Accompagnés par la romancière marocaine Lamia Berca-Berrada, désignée comme la marraine de cette première édition du Choix Goncourt Maroc, les jeunes lecteurs marocains ont fini par élire le roman de l’écrivain haïtien Makenzy Orcel, paru aux éditions Rivages, lors d’une cérémonie notamment marquée par la présence de Françoise Chandernagor, membre de l’Académie Goncourt.

Les jeunes lecteurs marocains ont décerné au roman de Makenzy Orcel, le premier Choix Goncourt Maroc.Crédit: DR

Le roman, long de plus de 600 pages, raconte une tragédie inversée à travers la voix d’une femme ayant commis un suicide. Avec une syntaxe insolite, qui ne connaît ni majuscules ni ponctuation, Makenzy Orcel plonge dans les débris d’une âme que seule la mort a su éclairer.

Une distinction

Mohamed BerradaCrédit: TNIOUNI

Comme l’annonçait TelQuel il y a quelques mois, les œuvres du romancier Mohamed Berrada ont fait l’objet d’une anthologie publiée par les éditions Le Fennec en marge du SIEL. Une consécration pour l’écrivain qui, du haut de ses 80 ans, voit dans cette initiative “l’occasion de méditer sur (son) itinéraire littéraire”.

Celui qui avait publié ses premières nouvelles à l’âge de 19 ans a été invité lors de cette 28e édition du SIEL à mener un dialogue autour de sa carrière d’écrivain. L’occasion, pour Latifa Mouftakir, commissaire du salon, de remettre à Mohammed Berrada une distinction honorifique au nom du Ministère de la Culture, en hommage à ses œuvres romanesques.

Figure incontournable de la littérature marocaine, fervent défenseur de la langue arabe et de la cause palestinienne, Mohamed Berrada a définitivement marqué le paysage littéraire marocain par une œuvre engagée, poétique, et profondément ancrée dans les mutations du Maroc du XXe siècle.

À ciel ouvert

Une rétrospective a été consacrée à la réalisatrice Rahma Benhamou El MadaniCrédit: DR

Cette année, en plus d’une présence à l’intérieur du salon, certains exposants ont fait le choix d’une large programmation culturelle et littéraire hors les murs, à travers les espaces culturels de la capitale.
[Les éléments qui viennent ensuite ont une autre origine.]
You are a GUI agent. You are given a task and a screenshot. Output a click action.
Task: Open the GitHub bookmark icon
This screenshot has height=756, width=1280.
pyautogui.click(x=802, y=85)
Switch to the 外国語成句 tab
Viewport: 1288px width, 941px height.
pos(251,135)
C’est le cas du Conseil de la communauté marocaine à l’étranger (CCME), qui a choisi de consacrer un ensemble de rendez-vous littéraires consacrés à l’écriture au féminin.

Regroupées sous le thème “Marocaines d’ici et d’ailleurs”, ces rencontres visent à mettre en place un dialogue entre des autrices vivant au Maroc et d’autres, issues de la diaspora, afin d’échanger autour de leurs visions et préoccupations en ce qui concerne la place des femmes en littérature et en société.

Parmi celles-ci, on retrouve Samira El Ayachi, Loubna Serraj, Yasmine Chami, ou encore les primo-romancières Zineb Mekouar, Hajar Azell et Rania Berrada. Une programmation qui s’étend également au septième art, en proposant un focus sur le cinéma documentaire féminin, et plus précisément une rétrospective consacrée aux œuvres de la réalisatrice franco-marocaine Rahma Benhamou El Madani.